The selective installation of fluorine-containing groups into biologically relevant molecules has been used as a common strategy for the development of pharmaceutically active molecules. However, the selective incorporation of gem-difluoromethylene groups next to sterically demanding secondary and tertiary alkyl groups remains a challenge. Herein, we report the first cobalt-catalyzed regioselective difluoroalkylation of carboxylic acid salts. The reaction allows for the facile construction of various difluoroalkylated products in good yields tolerating a wide range of functionalities on either reaction partner. The potential of the method is illustrated by the late-stage functionalization of molecules of biological relevance. Mechanistic studies support the in situ formation of a cobalt(i) species and the intermediacy of difluoroalkyl radicals, thus suggesting a Co(i)/Co(ii)/Co(iii) catalytic cycle.

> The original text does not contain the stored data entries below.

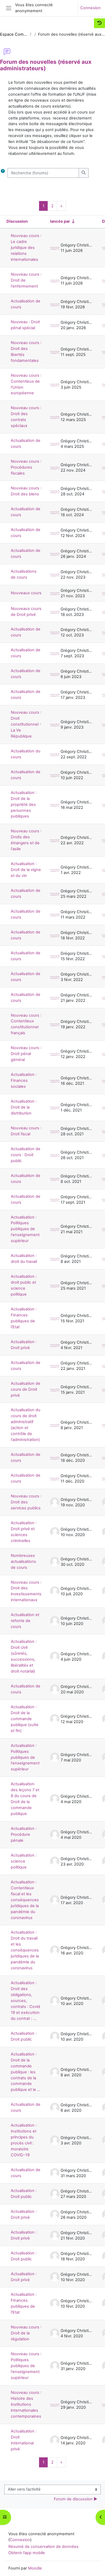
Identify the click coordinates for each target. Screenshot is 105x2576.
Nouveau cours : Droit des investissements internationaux (26, 1591)
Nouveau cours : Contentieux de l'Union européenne (26, 384)
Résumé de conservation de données (43, 2546)
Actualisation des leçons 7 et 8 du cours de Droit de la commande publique (25, 1798)
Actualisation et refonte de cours (25, 1620)
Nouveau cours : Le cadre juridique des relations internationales (26, 247)
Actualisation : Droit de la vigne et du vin (26, 869)
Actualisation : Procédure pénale (24, 1834)
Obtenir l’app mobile (26, 2552)
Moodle (35, 2568)
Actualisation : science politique (24, 1861)
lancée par (60, 221)
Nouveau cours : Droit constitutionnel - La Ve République (26, 724)
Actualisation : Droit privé (24, 1344)
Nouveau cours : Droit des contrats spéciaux (26, 416)
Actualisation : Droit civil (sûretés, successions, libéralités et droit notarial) (24, 1656)
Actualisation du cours (25, 754)
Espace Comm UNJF (14, 34)
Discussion (17, 221)
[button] (2, 173)
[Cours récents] (99, 23)
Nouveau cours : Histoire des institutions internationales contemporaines (26, 2404)
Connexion (90, 7)
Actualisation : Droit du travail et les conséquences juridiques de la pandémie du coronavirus (25, 1950)
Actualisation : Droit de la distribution (24, 1107)
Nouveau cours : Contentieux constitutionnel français (26, 1024)
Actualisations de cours (24, 574)
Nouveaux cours (26, 592)
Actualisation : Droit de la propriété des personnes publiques (24, 804)
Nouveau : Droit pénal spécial (25, 324)
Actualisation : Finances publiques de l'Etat (24, 1318)
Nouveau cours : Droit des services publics (26, 1502)
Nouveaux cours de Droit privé (26, 611)
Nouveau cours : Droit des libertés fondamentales (26, 351)
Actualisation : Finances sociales (24, 1080)
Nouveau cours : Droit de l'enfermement (26, 280)
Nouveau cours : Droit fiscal (26, 1131)
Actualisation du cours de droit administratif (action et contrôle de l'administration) (25, 1424)
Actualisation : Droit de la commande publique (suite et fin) (24, 1718)
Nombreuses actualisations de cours (23, 1561)
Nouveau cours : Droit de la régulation (26, 2333)
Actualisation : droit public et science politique (24, 1285)
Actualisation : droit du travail (24, 1258)
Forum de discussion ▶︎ (75, 2499)
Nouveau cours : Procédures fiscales (26, 467)
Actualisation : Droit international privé (24, 2440)
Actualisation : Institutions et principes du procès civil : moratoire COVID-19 (24, 2140)
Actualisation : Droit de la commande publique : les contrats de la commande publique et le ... (25, 2072)
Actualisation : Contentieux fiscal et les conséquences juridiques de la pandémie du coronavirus (25, 1900)
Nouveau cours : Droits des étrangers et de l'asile (26, 840)
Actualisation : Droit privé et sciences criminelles (24, 1531)
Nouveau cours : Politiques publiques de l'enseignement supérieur (26, 2365)
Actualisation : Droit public (24, 2036)
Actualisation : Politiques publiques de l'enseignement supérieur (25, 1229)
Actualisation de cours (25, 304)
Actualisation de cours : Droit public (25, 1154)
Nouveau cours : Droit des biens (26, 491)
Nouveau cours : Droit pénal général (26, 1053)
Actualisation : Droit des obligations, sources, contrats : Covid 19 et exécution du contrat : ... (25, 2000)
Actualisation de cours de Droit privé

Single-Step Synthesis of γ-Ketoacids through a Photoredox-Catalyzed Dual Decarboxylative Coupling of α-Oxo Acids and Maleic Anhydrides.

A photocatalytic methodology for the single step synthesis of γ-ketoacids from α-ketoacids has been developed. This method employs maleic anhydrides as traceless synthetic equivalents of acrylic acids, achieving a selective cross-coupling via a dual decarboxylative strategy, where molecular CO2 is released as the only waste byproduct. The method has also been expanded to incorporate a highly regioselective, 3-component coupling with various alcohols to access functionalized γ-ketoesters.

Palladium-catalyzed, pyrrolidine-mediated arylmethylation of ketones and aldehydes with coumarinyl(methyl) acetates.

We report the palladium-catalyzed, pyrrolidine-mediated α-benzylation of enamines generated from aldehydes and ketones. The method allows for direct coupling of medicinally relevant coumarin moieties with aldehydes and ketones in good yield under mild conditions. The reaction is believed to proceed via a Pd-π-benzyl complex generated from (coumarinyl)methyl acetates.

Intercepted Decarboxylative Allylations of Nitroalkanoates.

Using palladium-catalyzed decarboxylation, several cascade reactions of allyl and prenyl nitroalkanoates that lead to nitro-containing chemical building blocks are described. A nitronate Michael addition/Tsuji-Trost allylation cascade was developed, leading to functionally dense chemical building blocks. Likewise, a Tsuji-Trost/decarboxylative protonation sequence was developed for the synthesis of orthogonally functionalized 2° nitroalkanes. The latter method provides rapid access to the indolizidine core.

Palladium-catalyzed substitution of (coumarinyl)methyl acetates with C-, N-, and S-nucleophiles.

The palladium-catalyzed nucleophilic substitution of (coumarinyl)methyl acetates is described. The reaction proceeds though a palladium π-benzyl-like complex and allows for many different types of C-, N-, and S-nucleophiles to be regioselectively added to the biologically active coumarin motif. This new method was utilized to prepare a 128-membered library of aminated coumarins for biological screening.